Nimm bitte die Besprechung zum Spiel „Der König ist tot“ wieder auf und schreibe sie nach ihrem letzten Satz weiter.

**Vorliegender Text:**

+---+

Der König ist Tot von Peer Sylvester – erschienen bei Giant Roc
Viel ist von meinem langjährigen Französisch-Unterricht leider nicht im Gehirn hängen geblieben. Zumindest kann ich noch Le roi est mort, vive le roi fehlerfrei übersetzen. Bei DER KÖNIG IST TOT hat man sich aber für die Eindeutschung entschieden – schließlich spielt die Spielgeschichte auch auf der britischen Insel, wo die Franzosen aber trotzdem ein Wörtchen mitzureden haben. Noch spannender wäre allerdings die Übersetzung ins Thailändische gewesen, denn schließlich hat das Spiel seinen Ursprung in dem 2007 im Kleinverlag Histogame erschienen KÖNIG VON SIAM.
Thema... im mittelalterlichen Großbritannien ist mal wieder ein König gestorben – und sofort werden nun Machtkämpfe um dessen Nachfolge ausgetragen. In acht Regionen wird nach und nach überprüft, welche Fraktion aus Schottland, Wales und England vor Ort die überzeugendsten Argumente liefern kann. Wir wiederum versuchen, zum bevorzugten Kandidaten dieser siegreichen Fraktion zu werden, um somit letztendlich den Thron zu besteigen. Oder wir stiften so viel Chaos, dass den Franzosen als fremde und vierte Macht die Invasion gelingt und uns zum Verwalter über die Insel erklärt.

+---+

**Dateneinträge:**
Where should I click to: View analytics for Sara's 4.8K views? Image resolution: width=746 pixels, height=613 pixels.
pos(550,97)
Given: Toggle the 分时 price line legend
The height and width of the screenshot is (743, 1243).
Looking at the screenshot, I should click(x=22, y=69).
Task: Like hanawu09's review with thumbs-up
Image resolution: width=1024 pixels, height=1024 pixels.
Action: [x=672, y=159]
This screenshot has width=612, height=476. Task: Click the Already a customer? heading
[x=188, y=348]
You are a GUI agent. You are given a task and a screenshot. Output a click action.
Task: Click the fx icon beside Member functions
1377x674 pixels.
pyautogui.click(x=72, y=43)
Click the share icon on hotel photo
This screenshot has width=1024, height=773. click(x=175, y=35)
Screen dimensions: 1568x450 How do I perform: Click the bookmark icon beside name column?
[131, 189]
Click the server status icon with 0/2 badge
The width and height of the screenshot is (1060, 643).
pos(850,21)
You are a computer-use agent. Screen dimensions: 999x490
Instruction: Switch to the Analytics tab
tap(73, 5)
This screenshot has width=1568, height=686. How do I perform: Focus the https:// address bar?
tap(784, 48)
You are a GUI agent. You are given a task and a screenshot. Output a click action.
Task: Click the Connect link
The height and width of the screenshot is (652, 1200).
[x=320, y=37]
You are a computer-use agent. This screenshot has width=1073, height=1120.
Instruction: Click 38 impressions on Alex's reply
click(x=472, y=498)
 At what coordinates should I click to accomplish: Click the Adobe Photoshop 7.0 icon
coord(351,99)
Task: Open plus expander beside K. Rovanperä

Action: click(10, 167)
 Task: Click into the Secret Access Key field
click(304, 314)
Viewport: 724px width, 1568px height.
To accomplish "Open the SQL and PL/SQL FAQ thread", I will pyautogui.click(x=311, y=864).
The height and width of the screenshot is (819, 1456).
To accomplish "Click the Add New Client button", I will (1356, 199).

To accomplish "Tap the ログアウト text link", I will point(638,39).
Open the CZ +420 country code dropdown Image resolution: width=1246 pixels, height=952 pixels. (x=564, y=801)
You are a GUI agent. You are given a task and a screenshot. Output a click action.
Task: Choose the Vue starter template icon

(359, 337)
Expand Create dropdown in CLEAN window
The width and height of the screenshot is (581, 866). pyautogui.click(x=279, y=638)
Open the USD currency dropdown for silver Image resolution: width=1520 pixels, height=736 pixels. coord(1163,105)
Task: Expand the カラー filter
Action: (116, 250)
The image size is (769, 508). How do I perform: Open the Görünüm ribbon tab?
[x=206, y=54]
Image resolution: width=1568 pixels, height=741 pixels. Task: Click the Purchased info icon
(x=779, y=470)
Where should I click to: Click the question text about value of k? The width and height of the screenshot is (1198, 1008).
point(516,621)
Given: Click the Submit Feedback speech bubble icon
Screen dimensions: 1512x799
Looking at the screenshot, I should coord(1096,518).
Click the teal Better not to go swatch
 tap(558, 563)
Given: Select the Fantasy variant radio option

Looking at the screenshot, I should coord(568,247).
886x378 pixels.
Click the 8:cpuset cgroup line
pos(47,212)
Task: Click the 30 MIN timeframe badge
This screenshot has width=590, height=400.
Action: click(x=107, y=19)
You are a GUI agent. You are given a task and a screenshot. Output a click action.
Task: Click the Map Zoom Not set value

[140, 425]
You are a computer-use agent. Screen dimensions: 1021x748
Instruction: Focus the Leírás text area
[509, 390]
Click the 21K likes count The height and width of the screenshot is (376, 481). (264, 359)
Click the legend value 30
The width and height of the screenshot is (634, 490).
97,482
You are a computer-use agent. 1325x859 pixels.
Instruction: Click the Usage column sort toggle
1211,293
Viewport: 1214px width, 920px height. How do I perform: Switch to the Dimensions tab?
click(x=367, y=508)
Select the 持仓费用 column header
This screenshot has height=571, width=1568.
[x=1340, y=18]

+---+

**Schriftliche Antwort:**
Illustrationen... sind eindrucksvoll von Benoît Billion gestaltet, einem Spezialisten für Buchmalereien und Illustrationen in der Tradition des Mittelalters. Entsprechend überzeugend wird das Thema auch von gestalterischer Seite bedient. Die Illustrationen passen schlicht perfekt zu Spiel. Das erfolgreiche Finden von besonderen Illustratoren ist mir ohnehin schon öfters bei Spielen von Osprey Games aufgefallen (dem Verlag, bei dem das Spiel zuerst erschienen ist und redaktionell bearbeitet wurde).
Ausstattung... ist wunderbar schlicht und auf das Wesentliche konzentriert: kleine farbige Holzwürfel (um die Getreuen in den drei Fraktionen darzustellen), bunte Holzscheiben (um die Kontrolle über die Gebiete aufzuzeigen), ein großer Spielplan, ein kleiner Stoffbeutel und einige Karten. Mehr braucht es nicht, um mithilfe der gelungenen grafischen Gestaltung das Kopfkino aktivieren zu können.
Die Karten unterteilen sich in die acht Regionenkarten und die Aktionskarten für die Mitspielenden von vier Sätzen mit jeweils acht gleichen Aktionen. Die Regionenkarten werden zu Beginn offen um den Spielplan drapiert, wodurch eine zufällige Reihenfolge entsteht, in der diese im Spielverlauf abgehandelt werden. Die Aktionskarten bekommen alle Mitspielenden vollständig auf die Hand. Für das fortgeschrittene Spiel sind zusätzlich noch zwölf weitere unterschiedliche Aktionskarten mit in der Box.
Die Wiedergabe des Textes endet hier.